Dependent Variable: COST
Test: HEQUALS	Numerator:	0.0176	DF:	1	F value:	0.0005
	Denominator:	37.93133	DF:	14	Prob>F:	0.9831

For each TEST statement indicated, a sum of squares is computed with degrees of freedom equal to the number of equations in the TEST statement. From these quantities, a mean square that forms the numerator of an F-statistic is computed. The denominator of the F-ratio is the mean square for error. The value of F is printed, along with its p-value. The test labeled HOGS is, of course, the equivalent of the t-test for HOGS in Output 2.5.

Note: If there are linear dependencies or inconsistencies among the equations in a TEST statement, then PROC REG prints a message that the test failed, and no F-ratio is computed.

2.2.6 Fitting Restricted Models: The RESTRICT Statement and NOINT Option

Subject to linear restrictions on the parameters, models can be fitted by using the RESTRICT statement in PROC REG. The RESTRICT statement follows a MODEL statement and has the general form

RESTRICT equation <, . . . , equation>;

where each equation is a linear combination of the model parameters set equal to a constant.

Consider again the data set AUCTION and the following MODEL statement:

model cost=cattle calves hogs sheep;

This model is fitted in Section 2.2.3. Inspection of Output 2.5 shows that the INTERCEP estimate is close to 0 and that the parameter estimates for HOGS and SHEEP are similar in value. Hypotheses pertaining to these conditions are tested in Section 2.2.5. The results suggest a model that has 0 intercept and equal coefficients for HOGS and SHEEP, namely

COST=β₁(CATTLE)+β₂(CALVES)+β(HOGS)+β(SHEEP)+ε

where β is the common value of β₃ and β₄.

This model can be fitted with the following RESTRICT statement:

restrict intercept=0, hogs-sheep=0;

The results of these statements appear in Output 2.9.

Output 2.9 Results of the RESTRICT Statement

Model: MODEL1
NOTE: Restrictions have been applied to parameter estimates.
Dependent variable: COST

Analysis of Variance
		Sum of	Mean
Source	DF	Squares	Square		F Value	Prob>F

Model	2	7918.75621	3959.37811	115.388		0.0001
Error	16	549.01893	34.31368
C Total	18	8467.77514

Root MSE	5.85779	R-square	0.9352
Dep Mean	35.29342	Adj R-sq	0.9271
C.V.	16.59739

Parameter Estimates

		Parameter		Standard		T for H0:
Variable	DF		Estimate		Error	Parameter=0		Prob > \|T\|

INTERCEP	1	1.110223E–15		0.00000000			⋅		⋅
CATTLE	1		3.300043	0.38314175			8.613		0.0001
CALVES	1		1.943717	0.59107649			3.328		0.0043
HOGS	1		0.806825	0.13799841			5.847		0.0001
SHEEP	1		0.806825	0.13799841			5.847		0.0001
RESTRICT	–1		7.905632	10..92658296			0.724		0.4798
RESTRICT	–1		–9.059424	64.91322402			–0.140		0.8907

Note that the INTERCEP parameter estimate is 0 (except for round-off error), and the parameter estimates for HOGS and SHEEP have the common value .806825. Note also that there are parameter estimates and associated t-tests for the two equations in the RESTRICT statement.

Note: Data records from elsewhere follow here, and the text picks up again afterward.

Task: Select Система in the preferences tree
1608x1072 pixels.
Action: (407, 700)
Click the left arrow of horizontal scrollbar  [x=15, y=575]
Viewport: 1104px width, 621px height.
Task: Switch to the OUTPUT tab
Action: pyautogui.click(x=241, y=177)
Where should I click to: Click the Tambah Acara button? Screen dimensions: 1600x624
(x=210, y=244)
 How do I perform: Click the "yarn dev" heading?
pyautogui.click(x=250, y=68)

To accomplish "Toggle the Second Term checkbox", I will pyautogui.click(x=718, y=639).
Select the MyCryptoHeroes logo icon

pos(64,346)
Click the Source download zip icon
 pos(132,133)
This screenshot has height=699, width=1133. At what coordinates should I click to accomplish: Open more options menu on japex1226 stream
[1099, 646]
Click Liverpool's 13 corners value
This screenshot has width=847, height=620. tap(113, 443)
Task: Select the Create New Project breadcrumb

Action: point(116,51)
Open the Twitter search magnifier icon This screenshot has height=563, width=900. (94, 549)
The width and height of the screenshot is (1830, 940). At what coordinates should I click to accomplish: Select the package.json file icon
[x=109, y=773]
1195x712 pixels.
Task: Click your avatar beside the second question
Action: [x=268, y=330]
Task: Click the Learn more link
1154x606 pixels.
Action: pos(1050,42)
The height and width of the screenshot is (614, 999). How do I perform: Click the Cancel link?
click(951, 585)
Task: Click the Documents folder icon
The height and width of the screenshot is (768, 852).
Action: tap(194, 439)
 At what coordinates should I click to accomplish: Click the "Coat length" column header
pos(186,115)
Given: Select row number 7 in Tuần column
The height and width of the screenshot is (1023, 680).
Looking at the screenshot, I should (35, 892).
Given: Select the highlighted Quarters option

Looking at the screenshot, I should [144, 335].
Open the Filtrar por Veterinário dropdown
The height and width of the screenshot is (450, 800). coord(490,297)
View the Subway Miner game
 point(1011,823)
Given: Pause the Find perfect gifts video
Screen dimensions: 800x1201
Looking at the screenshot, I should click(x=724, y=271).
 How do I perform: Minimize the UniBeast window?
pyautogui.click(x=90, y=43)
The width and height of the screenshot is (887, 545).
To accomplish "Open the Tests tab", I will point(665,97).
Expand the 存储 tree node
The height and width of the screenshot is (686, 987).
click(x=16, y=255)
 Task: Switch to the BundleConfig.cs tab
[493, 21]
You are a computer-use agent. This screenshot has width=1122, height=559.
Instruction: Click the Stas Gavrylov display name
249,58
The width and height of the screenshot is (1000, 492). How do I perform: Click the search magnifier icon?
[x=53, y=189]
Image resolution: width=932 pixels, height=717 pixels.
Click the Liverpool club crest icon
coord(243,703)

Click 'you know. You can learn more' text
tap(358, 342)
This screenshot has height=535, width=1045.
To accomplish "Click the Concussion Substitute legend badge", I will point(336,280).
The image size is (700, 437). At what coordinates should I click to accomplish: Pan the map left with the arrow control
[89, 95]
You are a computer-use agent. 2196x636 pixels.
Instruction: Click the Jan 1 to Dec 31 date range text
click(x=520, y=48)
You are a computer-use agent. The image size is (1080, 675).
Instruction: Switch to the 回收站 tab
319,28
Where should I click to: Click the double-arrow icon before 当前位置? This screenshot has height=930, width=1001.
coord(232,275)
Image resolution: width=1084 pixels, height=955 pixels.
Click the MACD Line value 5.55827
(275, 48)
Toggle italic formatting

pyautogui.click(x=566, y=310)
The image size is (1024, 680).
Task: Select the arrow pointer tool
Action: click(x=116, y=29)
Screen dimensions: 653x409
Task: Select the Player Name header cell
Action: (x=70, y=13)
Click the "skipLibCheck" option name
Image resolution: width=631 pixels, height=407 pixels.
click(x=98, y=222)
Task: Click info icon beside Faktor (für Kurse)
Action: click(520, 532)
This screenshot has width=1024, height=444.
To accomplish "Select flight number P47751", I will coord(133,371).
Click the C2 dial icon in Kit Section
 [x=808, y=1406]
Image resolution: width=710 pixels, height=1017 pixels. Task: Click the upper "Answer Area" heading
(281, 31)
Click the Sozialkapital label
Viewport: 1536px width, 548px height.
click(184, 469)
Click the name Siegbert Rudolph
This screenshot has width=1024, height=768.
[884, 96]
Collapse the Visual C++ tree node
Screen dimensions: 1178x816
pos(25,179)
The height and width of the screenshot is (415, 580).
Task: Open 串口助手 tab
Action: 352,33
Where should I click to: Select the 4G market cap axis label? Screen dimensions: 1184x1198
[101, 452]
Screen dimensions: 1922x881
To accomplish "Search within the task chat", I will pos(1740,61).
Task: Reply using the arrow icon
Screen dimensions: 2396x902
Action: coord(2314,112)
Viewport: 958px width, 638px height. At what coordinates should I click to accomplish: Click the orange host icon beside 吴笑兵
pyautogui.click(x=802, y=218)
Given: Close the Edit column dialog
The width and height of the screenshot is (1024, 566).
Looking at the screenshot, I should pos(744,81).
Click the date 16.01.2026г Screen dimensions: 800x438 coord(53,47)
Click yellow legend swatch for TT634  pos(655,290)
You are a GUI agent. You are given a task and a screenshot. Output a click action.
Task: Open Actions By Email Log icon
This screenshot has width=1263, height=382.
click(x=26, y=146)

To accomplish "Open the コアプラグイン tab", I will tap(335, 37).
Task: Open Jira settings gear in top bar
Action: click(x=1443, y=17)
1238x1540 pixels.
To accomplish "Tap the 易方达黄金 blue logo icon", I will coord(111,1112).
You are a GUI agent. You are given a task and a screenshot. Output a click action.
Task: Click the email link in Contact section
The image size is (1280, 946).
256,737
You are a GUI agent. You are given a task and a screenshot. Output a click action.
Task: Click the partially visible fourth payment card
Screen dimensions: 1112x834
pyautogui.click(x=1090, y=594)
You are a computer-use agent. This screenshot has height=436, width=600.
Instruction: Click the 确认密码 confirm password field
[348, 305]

These pertain to the Lagrangian parameters that are incorporated in the restricted minimization of the Error SS.

You will find it useful to compare Output 2.9 with results obtained by invoking the restrictions explicitly. The model with the RESTRICT statement is equivalent to the model

COST = β₁(CATTLE) + β₂(CALVES) + β(SHEEP + HOGS) + ε

This is a three-variable model with an intercept of 0. The variables are CATTLE, CALVES, and HS, where the variable HS=HOGS + SHEEP. The model is then fitted using PROC REG with the MODEL statement

model cost=cattle calves hs / noint;

where NOINT is the option that specifies that no intercept be included. In other words, the fitted regression plane is forced to pass through the origin. The results appear in Output 2.10, from which the following fitted equation is obtained:

COST = 3.300 (CATTLE) + 1.967(CALVES) + 0.807(HS)

= 3.300 (CATTLE) + 1.967(CALVES) + 0.807(HOGS)
+ 0.807(SHEEP)

Output 2.10 Results of Regression with Implicit Restrictions

The SAS System
The REG Procedure
Model: MODEL1
Dependent Variable: cost

NOTE: No intercept in model. R-Square is redefined.

Analysis of Variance
		Sum of	Mean
Source	DF	Squares	Square		F Value	Prob>F

Model	3	31586	10529	306.83		<.0001
Error	16	549.01893	34.31368
Uncorrected Total	19	32135

Root MSE	5.85779	R-square	0.9829
Dep Mean	35.29342	Adj R-sq	0.9797
Coeff Var	16.59739


Parameter Estimates

		Parameter		Standard
Variable	DF		Estimate		Error	t Value		Pr > \|t\|

cattle	1		3.300043	0.38314			8.61		<.0001
calves	1		1.96717	0.59108			3.33		0.0043
hs	1		0.80682	0.13800			5.85		<.0001

This is the same fitted model obtained in Output 2.9 by using the RESTRICT statements.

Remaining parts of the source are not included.